Sudan, der Aufstand und das Ausland

4. Juni 2019

Nach dem Zerwürfnis zwischen dem Militärrat und der Protestbewegung ist die politische Zukunft des Landes wieder offen. Aufmerksam verfolgen Sudans Nachbarn die Entwicklung. Denn die spielt auch für sie eine Rolle.

BG Sudan Proteste
Bild: Getty Images/AFP/A. Shazly

Erst die gewaltsame Auflösung der Straßenblockaden in Khartum mit mindestens 35 Toten, dann die Erklärung, die Vereinbarungen zu einer auch durch Zivilisten repräsentierten Übergangsregierung aufkündigen zu wollen: Die sudanesische Militärführung hat gegenüber der Protestbewegung einen harten Kurs eingeschlagen.

(Angezeigte Daten)
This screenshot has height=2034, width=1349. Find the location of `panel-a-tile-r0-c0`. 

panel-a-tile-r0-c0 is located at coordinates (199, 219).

(Ziel der Aufgabe) Bitte führen Sie den Bericht über den Konflikt zwischen Sudans Militärführung und der Protestbewegung im Anschluss an seinen letzten Satz fort. Die Daten sind eigenständiges Material.

(Endgültige Antwort)
Zugleich erklärte die Armee, innerhalb von sieben Monaten Wahlen abhalten zu lassen - davor war noch von neun Monaten die Rede. Diese würden unter "regionaler und internationaler Aufsicht" durchgeführt, erklärte der Chef des sudanesischen Militärrats, Abdel Fattah Burhan. Doch davon will die Opposition nichts wissen. Sie fordert als ersten Schritt weiterhin die Einrichtung des Übergangsrates. Das Militär habe einen "Putsch" unternommen, erklärten ihre Sprecher. 

Um den Druck auf die Militärs zu erhöhen, hatten die Demonstranten in der vergangenen Woche zu einem zweitägigen Generalstreik aufgerufen. Seitdem hat sich das Verhältnis zwischen ihnen und dem Militär enorm verschärft. Bei kleineren Scharmützeln waren mehrere Menschen gestorben.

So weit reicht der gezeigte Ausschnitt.